*** Opening MATERIAL FOR THIS EXERCISE ***

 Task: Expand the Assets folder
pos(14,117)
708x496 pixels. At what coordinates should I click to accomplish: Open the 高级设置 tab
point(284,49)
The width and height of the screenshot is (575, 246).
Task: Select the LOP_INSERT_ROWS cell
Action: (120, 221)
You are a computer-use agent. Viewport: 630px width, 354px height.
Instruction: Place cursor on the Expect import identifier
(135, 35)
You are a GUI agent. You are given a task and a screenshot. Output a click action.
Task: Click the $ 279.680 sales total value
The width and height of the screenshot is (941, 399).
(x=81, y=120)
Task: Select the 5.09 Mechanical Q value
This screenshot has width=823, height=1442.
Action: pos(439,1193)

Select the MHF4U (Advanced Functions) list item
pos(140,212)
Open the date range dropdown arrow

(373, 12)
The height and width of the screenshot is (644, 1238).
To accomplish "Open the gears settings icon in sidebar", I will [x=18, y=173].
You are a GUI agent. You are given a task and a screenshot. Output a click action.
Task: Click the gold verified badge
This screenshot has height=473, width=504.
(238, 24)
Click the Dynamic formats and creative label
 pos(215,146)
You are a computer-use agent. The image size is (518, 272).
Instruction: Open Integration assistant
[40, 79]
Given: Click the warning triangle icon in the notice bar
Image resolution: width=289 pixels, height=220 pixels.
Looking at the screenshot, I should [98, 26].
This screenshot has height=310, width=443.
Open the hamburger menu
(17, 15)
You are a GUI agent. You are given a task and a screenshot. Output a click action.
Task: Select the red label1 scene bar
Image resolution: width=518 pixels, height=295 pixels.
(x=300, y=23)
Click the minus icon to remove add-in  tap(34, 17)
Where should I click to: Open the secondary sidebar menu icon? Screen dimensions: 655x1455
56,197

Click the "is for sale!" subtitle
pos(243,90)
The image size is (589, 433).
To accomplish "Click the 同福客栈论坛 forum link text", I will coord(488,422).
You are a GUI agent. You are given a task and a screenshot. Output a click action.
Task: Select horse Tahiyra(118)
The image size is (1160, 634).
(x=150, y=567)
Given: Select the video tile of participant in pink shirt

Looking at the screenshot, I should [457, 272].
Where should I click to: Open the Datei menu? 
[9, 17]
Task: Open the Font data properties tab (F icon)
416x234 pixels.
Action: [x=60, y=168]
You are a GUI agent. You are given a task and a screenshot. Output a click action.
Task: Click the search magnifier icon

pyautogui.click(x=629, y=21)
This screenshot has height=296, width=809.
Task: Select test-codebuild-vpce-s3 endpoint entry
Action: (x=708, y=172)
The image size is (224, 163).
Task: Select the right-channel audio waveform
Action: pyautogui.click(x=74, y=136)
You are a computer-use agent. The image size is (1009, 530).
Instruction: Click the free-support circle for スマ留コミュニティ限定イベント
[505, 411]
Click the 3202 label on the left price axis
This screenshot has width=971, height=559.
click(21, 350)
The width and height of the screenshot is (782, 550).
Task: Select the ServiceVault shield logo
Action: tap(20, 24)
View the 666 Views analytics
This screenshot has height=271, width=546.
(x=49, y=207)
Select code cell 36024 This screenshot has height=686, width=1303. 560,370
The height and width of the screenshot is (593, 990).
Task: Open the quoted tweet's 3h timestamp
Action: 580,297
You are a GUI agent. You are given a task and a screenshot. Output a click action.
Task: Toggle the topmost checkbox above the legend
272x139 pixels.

*** Closing MATERIAL FOR THIS EXERCISE ***

- [PROBLEM TO SOLVE]: Write the entries out again exactly.

- [ANSWER FOR THE TASK]:
 Task: Expand the Assets folder
pos(14,117)
708x496 pixels. At what coordinates should I click to accomplish: Open the 高级设置 tab
point(284,49)
The width and height of the screenshot is (575, 246).
Task: Select the LOP_INSERT_ROWS cell
Action: (120, 221)
You are a computer-use agent. Viewport: 630px width, 354px height.
Instruction: Place cursor on the Expect import identifier
(135, 35)
You are a GUI agent. You are given a task and a screenshot. Output a click action.
Task: Click the $ 279.680 sales total value
The width and height of the screenshot is (941, 399).
(x=81, y=120)
Task: Select the 5.09 Mechanical Q value
This screenshot has width=823, height=1442.
Action: pos(439,1193)

Select the MHF4U (Advanced Functions) list item
pos(140,212)
Open the date range dropdown arrow

(373, 12)
The height and width of the screenshot is (644, 1238).
To accomplish "Open the gears settings icon in sidebar", I will [x=18, y=173].
You are a GUI agent. You are given a task and a screenshot. Output a click action.
Task: Click the gold verified badge
This screenshot has height=473, width=504.
(238, 24)
Click the Dynamic formats and creative label
 pos(215,146)
You are a computer-use agent. The image size is (518, 272).
Instruction: Open Integration assistant
[40, 79]
Given: Click the warning triangle icon in the notice bar
Image resolution: width=289 pixels, height=220 pixels.
Looking at the screenshot, I should [98, 26].
This screenshot has height=310, width=443.
Open the hamburger menu
(17, 15)
You are a GUI agent. You are given a task and a screenshot. Output a click action.
Task: Select the red label1 scene bar
Image resolution: width=518 pixels, height=295 pixels.
(x=300, y=23)
Click the minus icon to remove add-in  tap(34, 17)
Where should I click to: Open the secondary sidebar menu icon? Screen dimensions: 655x1455
56,197

Click the "is for sale!" subtitle
pos(243,90)
The image size is (589, 433).
To accomplish "Click the 同福客栈论坛 forum link text", I will coord(488,422).
You are a GUI agent. You are given a task and a screenshot. Output a click action.
Task: Select horse Tahiyra(118)
The image size is (1160, 634).
(x=150, y=567)
Given: Select the video tile of participant in pink shirt

Looking at the screenshot, I should [457, 272].
Where should I click to: Open the Datei menu? 
[9, 17]
Task: Open the Font data properties tab (F icon)
416x234 pixels.
Action: [x=60, y=168]
You are a GUI agent. You are given a task and a screenshot. Output a click action.
Task: Click the search magnifier icon

pyautogui.click(x=629, y=21)
This screenshot has height=296, width=809.
Task: Select test-codebuild-vpce-s3 endpoint entry
Action: (x=708, y=172)
The image size is (224, 163).
Task: Select the right-channel audio waveform
Action: pyautogui.click(x=74, y=136)
You are a computer-use agent. The image size is (1009, 530).
Instruction: Click the free-support circle for スマ留コミュニティ限定イベント
[505, 411]
Click the 3202 label on the left price axis
This screenshot has width=971, height=559.
click(21, 350)
The width and height of the screenshot is (782, 550).
Task: Select the ServiceVault shield logo
Action: tap(20, 24)
View the 666 Views analytics
This screenshot has height=271, width=546.
(x=49, y=207)
Select code cell 36024 This screenshot has height=686, width=1303. 560,370
The height and width of the screenshot is (593, 990).
Task: Open the quoted tweet's 3h timestamp
Action: 580,297
You are a GUI agent. You are given a task and a screenshot. Output a click action.
Task: Toggle the topmost checkbox above the legend
272x139 pixels.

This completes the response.